Read Also: Who is a Gazetted Officer?
FORMAL PROCESS OF MAKING A LAW.
The process started with the need for any fresh law or need of amendment in any existing law.
This may be done by the government or by people’s groups who are living in society and who can swell public awareness in regards to the entail of law.
After the requirement of law, the concerned ministry drafts a ‘bill’ which is containing the desired law. This bill is disseminated to other relevant ministries for modifications and changes they deem fit in it. It is also induced to the public to take comments from the people. The draft is reappraised to subsume such modifications and changes and is then whetted by Law Ministry and after that presented to the Cabinet for approval and when the cabinet approves the bill, it is introduced in either house of the parliament. Now there are 3 Readings of the bill in both the houses i.e. Lok Sabha and Rajya Sabha.
In First Reading, a bill is introduced in Parliament. Maybe the Intro is opposed and consider for the voting in the house but it very rarely happens that any debate is taken place during this stage. But members may oppose the bill if there is any sufficient ground to oppose. For example, If the bill openly violates the Constitution of India.
After the introduction of the bill, the presiding officer i.e. Speaker in Lok Sabha and Chairmen in Rajya Sabha, may refer the bill to the standing committee for examination and take suggestions from that Committee like Committee of Environment and forest has invited suggestions on Civil Liability on Nuclear Damage Bill,2010.
Then it may be sent to the joint select committee of the two houses and then it may be circulated for eliciting public opinion.
During second reading members may amend the bill based on standing committee recommendations. However, Govt. is not bound to accept recommendations.
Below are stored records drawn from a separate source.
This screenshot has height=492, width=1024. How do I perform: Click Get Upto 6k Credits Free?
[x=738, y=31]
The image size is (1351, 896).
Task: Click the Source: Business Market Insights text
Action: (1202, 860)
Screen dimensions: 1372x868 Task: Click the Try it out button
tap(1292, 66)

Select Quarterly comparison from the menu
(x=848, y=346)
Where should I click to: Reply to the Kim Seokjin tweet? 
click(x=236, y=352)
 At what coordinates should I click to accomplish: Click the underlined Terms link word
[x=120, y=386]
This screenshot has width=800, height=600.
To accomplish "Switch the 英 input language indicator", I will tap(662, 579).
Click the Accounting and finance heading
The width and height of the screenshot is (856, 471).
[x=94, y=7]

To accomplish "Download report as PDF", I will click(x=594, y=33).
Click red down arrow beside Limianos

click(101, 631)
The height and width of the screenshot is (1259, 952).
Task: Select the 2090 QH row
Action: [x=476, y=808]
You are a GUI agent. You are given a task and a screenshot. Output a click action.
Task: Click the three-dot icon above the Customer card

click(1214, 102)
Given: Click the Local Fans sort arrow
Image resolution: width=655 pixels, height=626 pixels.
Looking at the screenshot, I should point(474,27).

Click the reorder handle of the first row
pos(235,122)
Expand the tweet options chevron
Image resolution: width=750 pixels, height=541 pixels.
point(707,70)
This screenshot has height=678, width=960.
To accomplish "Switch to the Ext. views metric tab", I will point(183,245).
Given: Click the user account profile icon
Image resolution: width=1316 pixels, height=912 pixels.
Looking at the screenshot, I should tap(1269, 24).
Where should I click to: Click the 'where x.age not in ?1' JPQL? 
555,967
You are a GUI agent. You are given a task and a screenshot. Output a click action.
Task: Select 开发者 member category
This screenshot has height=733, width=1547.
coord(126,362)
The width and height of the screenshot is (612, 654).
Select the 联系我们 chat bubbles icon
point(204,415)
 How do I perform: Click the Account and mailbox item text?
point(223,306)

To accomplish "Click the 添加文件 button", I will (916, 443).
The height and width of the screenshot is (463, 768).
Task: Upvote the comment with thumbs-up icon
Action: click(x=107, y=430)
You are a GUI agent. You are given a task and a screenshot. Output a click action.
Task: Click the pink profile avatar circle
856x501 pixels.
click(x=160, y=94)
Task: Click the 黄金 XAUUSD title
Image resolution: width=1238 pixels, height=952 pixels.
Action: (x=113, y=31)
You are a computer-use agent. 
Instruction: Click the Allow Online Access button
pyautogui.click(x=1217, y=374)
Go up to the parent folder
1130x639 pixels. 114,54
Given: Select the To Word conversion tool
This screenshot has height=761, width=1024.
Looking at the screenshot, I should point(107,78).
During third reading(passing) the house votes on the redrafted bill. If passed in one house, it is sent to the second house where it goes through 2nd and 3rd readings again. The other house may reject the bill and may the deadlock happened.
Conditions of deadlock:-
1) One house passed the bill and the other rejected. [Art 108 (1) a]
2)When one house passes the bill and other houses also passed but with an amendment and that amendment is rejected by the first house.[Art 108 (1) b]
3) If more than 6 months elapse from the date of reception of the bill by the other house without the bill being passed by it. [ Art 108 (1) c]
When the deadlock happened, a joint sitting of both the houses is organized and that is dissolved by majority votes.[ Art 108]
After both houses of the Parliament passed the bill, it is presented to the President for assent who have the right to seek info about the bill and also have the power to return the bill to the parliament for reconsideration.
But only one time the president can return it and if both the houses pass it again, then the president is bound to assent.[Art 111]
After assenting of the president, the bill is notified as an act as well as the bill is brought into the force and rules and regulations are made by the executives who implement the act and tabled in parliament. Also, if any demerit seems in the act then it is sent for Judicial Review.
In my opinion, the law-making process in India is very slow because of the debate session which is happened in 2nd Reading in Parliament. We have to improve it and then we are able to draw good and needed laws rapidly and on time.